EXERCISE DATA:

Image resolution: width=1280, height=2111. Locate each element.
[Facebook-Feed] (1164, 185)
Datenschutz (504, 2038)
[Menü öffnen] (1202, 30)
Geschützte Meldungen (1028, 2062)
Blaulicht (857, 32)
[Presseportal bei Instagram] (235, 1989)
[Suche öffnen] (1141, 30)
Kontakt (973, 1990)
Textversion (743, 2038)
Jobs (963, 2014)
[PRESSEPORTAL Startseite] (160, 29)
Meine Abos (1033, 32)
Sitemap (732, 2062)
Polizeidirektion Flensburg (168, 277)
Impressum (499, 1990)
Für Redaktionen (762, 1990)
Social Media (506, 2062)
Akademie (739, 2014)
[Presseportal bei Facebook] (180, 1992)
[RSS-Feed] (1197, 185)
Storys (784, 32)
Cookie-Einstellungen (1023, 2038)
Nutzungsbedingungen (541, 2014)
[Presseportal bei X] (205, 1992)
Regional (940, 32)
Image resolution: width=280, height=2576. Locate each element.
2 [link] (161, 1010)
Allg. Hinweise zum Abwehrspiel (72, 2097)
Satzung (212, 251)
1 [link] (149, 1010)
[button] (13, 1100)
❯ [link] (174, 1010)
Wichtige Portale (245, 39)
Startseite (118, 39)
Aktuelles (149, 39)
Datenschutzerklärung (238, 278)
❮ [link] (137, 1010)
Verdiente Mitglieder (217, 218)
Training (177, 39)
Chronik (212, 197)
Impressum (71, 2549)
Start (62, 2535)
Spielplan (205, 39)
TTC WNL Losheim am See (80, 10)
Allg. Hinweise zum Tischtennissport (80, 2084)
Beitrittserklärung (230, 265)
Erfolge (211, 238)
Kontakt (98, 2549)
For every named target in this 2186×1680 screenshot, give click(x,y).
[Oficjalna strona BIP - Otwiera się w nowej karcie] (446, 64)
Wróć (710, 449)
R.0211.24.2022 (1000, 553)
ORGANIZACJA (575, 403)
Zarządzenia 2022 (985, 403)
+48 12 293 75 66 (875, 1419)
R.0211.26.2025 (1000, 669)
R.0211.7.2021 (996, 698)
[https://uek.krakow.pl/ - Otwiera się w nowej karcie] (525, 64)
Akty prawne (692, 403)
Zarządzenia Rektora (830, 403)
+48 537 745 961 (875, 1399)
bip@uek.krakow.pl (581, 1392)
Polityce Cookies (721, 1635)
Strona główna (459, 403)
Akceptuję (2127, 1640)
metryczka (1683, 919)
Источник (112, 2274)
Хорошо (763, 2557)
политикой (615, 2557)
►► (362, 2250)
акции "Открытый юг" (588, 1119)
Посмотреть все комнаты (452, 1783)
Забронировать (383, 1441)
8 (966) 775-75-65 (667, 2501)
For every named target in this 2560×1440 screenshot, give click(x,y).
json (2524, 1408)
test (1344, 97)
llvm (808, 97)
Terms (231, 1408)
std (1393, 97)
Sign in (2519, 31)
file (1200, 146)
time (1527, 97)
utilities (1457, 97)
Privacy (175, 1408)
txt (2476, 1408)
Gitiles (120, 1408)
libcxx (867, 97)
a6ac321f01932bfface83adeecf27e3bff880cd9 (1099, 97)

WORK TO COMPLETE:
In your response, reproduce the records exactly, every one.

ANSWER TO THIS PROBLEM:
Image resolution: width=1280, height=2111. Locate each element.
[Facebook-Feed] (1164, 185)
Datenschutz (504, 2038)
[Menü öffnen] (1202, 30)
Geschützte Meldungen (1028, 2062)
Blaulicht (857, 32)
[Presseportal bei Instagram] (235, 1989)
[Suche öffnen] (1141, 30)
Kontakt (973, 1990)
Textversion (743, 2038)
Jobs (963, 2014)
[PRESSEPORTAL Startseite] (160, 29)
Meine Abos (1033, 32)
Sitemap (732, 2062)
Polizeidirektion Flensburg (168, 277)
Impressum (499, 1990)
Für Redaktionen (762, 1990)
Social Media (506, 2062)
Akademie (739, 2014)
[Presseportal bei Facebook] (180, 1992)
[RSS-Feed] (1197, 185)
Storys (784, 32)
Cookie-Einstellungen (1023, 2038)
Nutzungsbedingungen (541, 2014)
[Presseportal bei X] (205, 1992)
Regional (940, 32)
Image resolution: width=280, height=2576. Locate each element.
2 [link] (161, 1010)
Allg. Hinweise zum Abwehrspiel (72, 2097)
Satzung (212, 251)
1 [link] (149, 1010)
[button] (13, 1100)
❯ [link] (174, 1010)
Wichtige Portale (245, 39)
Startseite (118, 39)
Aktuelles (149, 39)
Datenschutzerklärung (238, 278)
❮ [link] (137, 1010)
Verdiente Mitglieder (217, 218)
Training (177, 39)
Chronik (212, 197)
Impressum (71, 2549)
Start (62, 2535)
Spielplan (205, 39)
TTC WNL Losheim am See (80, 10)
Allg. Hinweise zum Tischtennissport (80, 2084)
Beitrittserklärung (230, 265)
Erfolge (211, 238)
Kontakt (98, 2549)
For every named target in this 2186×1680 screenshot, give click(x,y).
[Oficjalna strona BIP - Otwiera się w nowej karcie] (446, 64)
Wróć (710, 449)
R.0211.24.2022 (1000, 553)
ORGANIZACJA (575, 403)
Zarządzenia 2022 (985, 403)
+48 12 293 75 66 (875, 1419)
R.0211.26.2025 (1000, 669)
R.0211.7.2021 (996, 698)
[https://uek.krakow.pl/ - Otwiera się w nowej karcie] (525, 64)
Akty prawne (692, 403)
Zarządzenia Rektora (830, 403)
+48 537 745 961 (875, 1399)
bip@uek.krakow.pl (581, 1392)
Polityce Cookies (721, 1635)
Strona główna (459, 403)
Akceptuję (2127, 1640)
metryczka (1683, 919)
Источник (112, 2274)
Хорошо (763, 2557)
политикой (615, 2557)
►► (362, 2250)
акции "Открытый юг" (588, 1119)
Посмотреть все комнаты (452, 1783)
Забронировать (383, 1441)
8 (966) 775-75-65 (667, 2501)
For every named target in this 2560×1440 screenshot, give click(x,y).
json (2524, 1408)
test (1344, 97)
llvm (808, 97)
Terms (231, 1408)
std (1393, 97)
Sign in (2519, 31)
file (1200, 146)
time (1527, 97)
utilities (1457, 97)
Privacy (175, 1408)
txt (2476, 1408)
Gitiles (120, 1408)
libcxx (867, 97)
a6ac321f01932bfface83adeecf27e3bff880cd9 (1099, 97)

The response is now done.